• **Prompt**
Each line of the data needs to be transcribed exactly.

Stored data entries

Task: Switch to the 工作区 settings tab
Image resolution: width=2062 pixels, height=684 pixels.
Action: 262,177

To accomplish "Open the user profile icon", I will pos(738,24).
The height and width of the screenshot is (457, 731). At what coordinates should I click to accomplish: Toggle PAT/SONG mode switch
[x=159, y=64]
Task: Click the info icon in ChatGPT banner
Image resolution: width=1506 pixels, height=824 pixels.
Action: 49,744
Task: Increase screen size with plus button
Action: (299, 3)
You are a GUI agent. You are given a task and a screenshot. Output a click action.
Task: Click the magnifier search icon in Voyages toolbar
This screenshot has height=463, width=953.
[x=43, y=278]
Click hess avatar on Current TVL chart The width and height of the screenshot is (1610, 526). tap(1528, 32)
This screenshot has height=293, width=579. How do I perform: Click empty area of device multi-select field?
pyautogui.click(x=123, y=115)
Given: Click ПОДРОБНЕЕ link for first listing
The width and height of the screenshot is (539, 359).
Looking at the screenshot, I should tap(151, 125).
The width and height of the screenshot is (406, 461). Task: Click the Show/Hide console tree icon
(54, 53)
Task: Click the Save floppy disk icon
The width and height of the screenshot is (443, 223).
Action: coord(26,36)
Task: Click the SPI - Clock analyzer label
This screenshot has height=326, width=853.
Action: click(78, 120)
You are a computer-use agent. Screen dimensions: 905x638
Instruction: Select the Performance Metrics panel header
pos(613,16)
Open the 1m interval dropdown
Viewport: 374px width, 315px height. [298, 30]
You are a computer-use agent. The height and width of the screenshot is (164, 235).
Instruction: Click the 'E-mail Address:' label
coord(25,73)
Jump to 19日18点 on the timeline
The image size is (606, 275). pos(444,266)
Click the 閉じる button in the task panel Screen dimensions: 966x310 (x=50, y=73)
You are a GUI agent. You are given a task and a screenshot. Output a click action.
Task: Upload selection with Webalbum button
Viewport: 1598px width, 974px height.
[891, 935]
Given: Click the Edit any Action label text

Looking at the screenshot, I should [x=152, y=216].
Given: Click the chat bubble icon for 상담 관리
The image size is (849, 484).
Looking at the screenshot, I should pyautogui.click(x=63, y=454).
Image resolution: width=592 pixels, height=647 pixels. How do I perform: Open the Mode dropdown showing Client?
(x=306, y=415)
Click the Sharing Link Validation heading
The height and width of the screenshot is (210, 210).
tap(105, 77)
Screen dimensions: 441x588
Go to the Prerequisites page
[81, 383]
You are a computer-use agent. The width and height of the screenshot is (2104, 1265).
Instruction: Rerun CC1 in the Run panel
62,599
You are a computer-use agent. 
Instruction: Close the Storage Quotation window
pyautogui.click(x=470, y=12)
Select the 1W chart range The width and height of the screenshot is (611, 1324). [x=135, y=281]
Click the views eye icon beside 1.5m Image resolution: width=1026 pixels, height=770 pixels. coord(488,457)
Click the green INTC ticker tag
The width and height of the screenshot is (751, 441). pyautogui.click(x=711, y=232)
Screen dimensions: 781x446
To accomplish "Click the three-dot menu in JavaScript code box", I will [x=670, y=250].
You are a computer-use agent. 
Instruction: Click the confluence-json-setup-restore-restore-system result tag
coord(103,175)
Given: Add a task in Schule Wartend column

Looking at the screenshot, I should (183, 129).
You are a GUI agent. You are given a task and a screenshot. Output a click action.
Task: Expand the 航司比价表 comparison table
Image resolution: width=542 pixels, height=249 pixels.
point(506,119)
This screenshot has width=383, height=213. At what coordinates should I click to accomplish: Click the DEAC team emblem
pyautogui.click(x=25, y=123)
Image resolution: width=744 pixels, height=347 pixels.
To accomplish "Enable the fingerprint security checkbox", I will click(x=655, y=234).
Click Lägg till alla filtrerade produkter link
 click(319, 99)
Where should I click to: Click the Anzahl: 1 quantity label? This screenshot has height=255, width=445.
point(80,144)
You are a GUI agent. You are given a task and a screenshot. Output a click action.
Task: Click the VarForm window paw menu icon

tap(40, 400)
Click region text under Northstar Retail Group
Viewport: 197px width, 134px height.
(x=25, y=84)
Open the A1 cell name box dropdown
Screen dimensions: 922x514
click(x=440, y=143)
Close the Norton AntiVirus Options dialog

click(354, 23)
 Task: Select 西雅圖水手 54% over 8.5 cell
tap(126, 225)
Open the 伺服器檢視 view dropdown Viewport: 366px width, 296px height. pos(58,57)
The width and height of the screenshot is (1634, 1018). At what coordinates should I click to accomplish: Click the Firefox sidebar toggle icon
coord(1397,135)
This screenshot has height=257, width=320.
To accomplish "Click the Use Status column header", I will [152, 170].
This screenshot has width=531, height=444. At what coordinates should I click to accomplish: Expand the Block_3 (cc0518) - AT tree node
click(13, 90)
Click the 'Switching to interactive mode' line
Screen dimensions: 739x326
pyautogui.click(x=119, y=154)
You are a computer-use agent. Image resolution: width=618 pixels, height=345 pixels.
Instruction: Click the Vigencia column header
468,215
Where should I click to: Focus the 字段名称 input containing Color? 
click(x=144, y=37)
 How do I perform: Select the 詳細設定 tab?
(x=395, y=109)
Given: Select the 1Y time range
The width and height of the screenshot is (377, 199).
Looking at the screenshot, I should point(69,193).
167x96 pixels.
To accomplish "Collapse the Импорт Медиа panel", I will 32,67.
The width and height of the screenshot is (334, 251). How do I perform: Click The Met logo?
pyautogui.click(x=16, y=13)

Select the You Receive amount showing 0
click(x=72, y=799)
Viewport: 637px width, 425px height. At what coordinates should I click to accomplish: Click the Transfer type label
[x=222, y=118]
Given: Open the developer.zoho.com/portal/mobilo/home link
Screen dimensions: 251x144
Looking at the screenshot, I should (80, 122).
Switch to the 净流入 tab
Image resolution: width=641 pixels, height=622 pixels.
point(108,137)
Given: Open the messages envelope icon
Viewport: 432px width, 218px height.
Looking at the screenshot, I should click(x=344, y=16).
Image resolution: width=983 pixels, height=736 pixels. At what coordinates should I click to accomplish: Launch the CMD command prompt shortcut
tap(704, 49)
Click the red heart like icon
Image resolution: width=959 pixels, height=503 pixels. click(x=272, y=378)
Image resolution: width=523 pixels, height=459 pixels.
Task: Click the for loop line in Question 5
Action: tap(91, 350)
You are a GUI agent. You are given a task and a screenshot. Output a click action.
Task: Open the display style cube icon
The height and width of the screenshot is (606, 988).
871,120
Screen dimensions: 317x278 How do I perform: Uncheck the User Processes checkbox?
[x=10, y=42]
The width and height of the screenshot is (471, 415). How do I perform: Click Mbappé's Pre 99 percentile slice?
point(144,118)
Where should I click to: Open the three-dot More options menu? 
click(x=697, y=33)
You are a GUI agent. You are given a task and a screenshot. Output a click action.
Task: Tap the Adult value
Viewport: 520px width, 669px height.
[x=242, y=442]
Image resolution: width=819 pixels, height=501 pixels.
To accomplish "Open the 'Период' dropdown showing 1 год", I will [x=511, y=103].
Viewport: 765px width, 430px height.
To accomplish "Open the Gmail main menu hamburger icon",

• **Task response**
Task: Switch to the 工作区 settings tab
Image resolution: width=2062 pixels, height=684 pixels.
Action: 262,177

To accomplish "Open the user profile icon", I will pos(738,24).
The height and width of the screenshot is (457, 731). At what coordinates should I click to accomplish: Toggle PAT/SONG mode switch
[x=159, y=64]
Task: Click the info icon in ChatGPT banner
Image resolution: width=1506 pixels, height=824 pixels.
Action: 49,744
Task: Increase screen size with plus button
Action: (299, 3)
You are a GUI agent. You are given a task and a screenshot. Output a click action.
Task: Click the magnifier search icon in Voyages toolbar
This screenshot has height=463, width=953.
[x=43, y=278]
Click hess avatar on Current TVL chart The width and height of the screenshot is (1610, 526). tap(1528, 32)
This screenshot has height=293, width=579. How do I perform: Click empty area of device multi-select field?
pyautogui.click(x=123, y=115)
Given: Click ПОДРОБНЕЕ link for first listing
The width and height of the screenshot is (539, 359).
Looking at the screenshot, I should tap(151, 125).
The width and height of the screenshot is (406, 461). Task: Click the Show/Hide console tree icon
(54, 53)
Task: Click the Save floppy disk icon
The width and height of the screenshot is (443, 223).
Action: coord(26,36)
Task: Click the SPI - Clock analyzer label
This screenshot has height=326, width=853.
Action: click(78, 120)
You are a computer-use agent. Screen dimensions: 905x638
Instruction: Select the Performance Metrics panel header
pos(613,16)
Open the 1m interval dropdown
Viewport: 374px width, 315px height. [298, 30]
You are a computer-use agent. The height and width of the screenshot is (164, 235).
Instruction: Click the 'E-mail Address:' label
coord(25,73)
Jump to 19日18点 on the timeline
The image size is (606, 275). pos(444,266)
Click the 閉じる button in the task panel Screen dimensions: 966x310 (x=50, y=73)
You are a GUI agent. You are given a task and a screenshot. Output a click action.
Task: Upload selection with Webalbum button
Viewport: 1598px width, 974px height.
[891, 935]
Given: Click the Edit any Action label text

Looking at the screenshot, I should [x=152, y=216].
Given: Click the chat bubble icon for 상담 관리
The image size is (849, 484).
Looking at the screenshot, I should pyautogui.click(x=63, y=454).
Image resolution: width=592 pixels, height=647 pixels. How do I perform: Open the Mode dropdown showing Client?
(x=306, y=415)
Click the Sharing Link Validation heading
The height and width of the screenshot is (210, 210).
tap(105, 77)
Screen dimensions: 441x588
Go to the Prerequisites page
[81, 383]
You are a computer-use agent. The width and height of the screenshot is (2104, 1265).
Instruction: Rerun CC1 in the Run panel
62,599
You are a computer-use agent. 
Instruction: Close the Storage Quotation window
pyautogui.click(x=470, y=12)
Select the 1W chart range The width and height of the screenshot is (611, 1324). [x=135, y=281]
Click the views eye icon beside 1.5m Image resolution: width=1026 pixels, height=770 pixels. coord(488,457)
Click the green INTC ticker tag
The width and height of the screenshot is (751, 441). pyautogui.click(x=711, y=232)
Screen dimensions: 781x446
To accomplish "Click the three-dot menu in JavaScript code box", I will [x=670, y=250].
You are a computer-use agent. 
Instruction: Click the confluence-json-setup-restore-restore-system result tag
coord(103,175)
Given: Add a task in Schule Wartend column

Looking at the screenshot, I should (183, 129).
You are a GUI agent. You are given a task and a screenshot. Output a click action.
Task: Expand the 航司比价表 comparison table
Image resolution: width=542 pixels, height=249 pixels.
point(506,119)
This screenshot has width=383, height=213. At what coordinates should I click to accomplish: Click the DEAC team emblem
pyautogui.click(x=25, y=123)
Image resolution: width=744 pixels, height=347 pixels.
To accomplish "Enable the fingerprint security checkbox", I will click(x=655, y=234).
Click Lägg till alla filtrerade produkter link
 click(319, 99)
Where should I click to: Click the Anzahl: 1 quantity label? This screenshot has height=255, width=445.
point(80,144)
You are a GUI agent. You are given a task and a screenshot. Output a click action.
Task: Click the VarForm window paw menu icon

tap(40, 400)
Click region text under Northstar Retail Group
Viewport: 197px width, 134px height.
(x=25, y=84)
Open the A1 cell name box dropdown
Screen dimensions: 922x514
click(x=440, y=143)
Close the Norton AntiVirus Options dialog

click(354, 23)
 Task: Select 西雅圖水手 54% over 8.5 cell
tap(126, 225)
Open the 伺服器檢視 view dropdown Viewport: 366px width, 296px height. pos(58,57)
The width and height of the screenshot is (1634, 1018). At what coordinates should I click to accomplish: Click the Firefox sidebar toggle icon
coord(1397,135)
This screenshot has height=257, width=320.
To accomplish "Click the Use Status column header", I will [152, 170].
This screenshot has width=531, height=444. At what coordinates should I click to accomplish: Expand the Block_3 (cc0518) - AT tree node
click(13, 90)
Click the 'Switching to interactive mode' line
Screen dimensions: 739x326
pyautogui.click(x=119, y=154)
You are a computer-use agent. Image resolution: width=618 pixels, height=345 pixels.
Instruction: Click the Vigencia column header
468,215
Where should I click to: Focus the 字段名称 input containing Color? 
click(x=144, y=37)
 How do I perform: Select the 詳細設定 tab?
(x=395, y=109)
Given: Select the 1Y time range
The width and height of the screenshot is (377, 199).
Looking at the screenshot, I should point(69,193).
167x96 pixels.
To accomplish "Collapse the Импорт Медиа panel", I will 32,67.
The width and height of the screenshot is (334, 251). How do I perform: Click The Met logo?
pyautogui.click(x=16, y=13)

Select the You Receive amount showing 0
click(x=72, y=799)
Viewport: 637px width, 425px height. At what coordinates should I click to accomplish: Click the Transfer type label
[x=222, y=118]
Given: Open the developer.zoho.com/portal/mobilo/home link
Screen dimensions: 251x144
Looking at the screenshot, I should (80, 122).
Switch to the 净流入 tab
Image resolution: width=641 pixels, height=622 pixels.
point(108,137)
Given: Open the messages envelope icon
Viewport: 432px width, 218px height.
Looking at the screenshot, I should click(x=344, y=16).
Image resolution: width=983 pixels, height=736 pixels. At what coordinates should I click to accomplish: Launch the CMD command prompt shortcut
tap(704, 49)
Click the red heart like icon
Image resolution: width=959 pixels, height=503 pixels. click(x=272, y=378)
Image resolution: width=523 pixels, height=459 pixels.
Task: Click the for loop line in Question 5
Action: tap(91, 350)
You are a GUI agent. You are given a task and a screenshot. Output a click action.
Task: Open the display style cube icon
The height and width of the screenshot is (606, 988).
871,120
Screen dimensions: 317x278 How do I perform: Uncheck the User Processes checkbox?
[x=10, y=42]
The width and height of the screenshot is (471, 415). How do I perform: Click Mbappé's Pre 99 percentile slice?
point(144,118)
Where should I click to: Open the three-dot More options menu? 
click(x=697, y=33)
You are a GUI agent. You are given a task and a screenshot. Output a click action.
Task: Tap the Adult value
Viewport: 520px width, 669px height.
[x=242, y=442]
Image resolution: width=819 pixels, height=501 pixels.
To accomplish "Open the 'Период' dropdown showing 1 год", I will [x=511, y=103].
Viewport: 765px width, 430px height.
To accomplish "Open the Gmail main menu hamburger icon",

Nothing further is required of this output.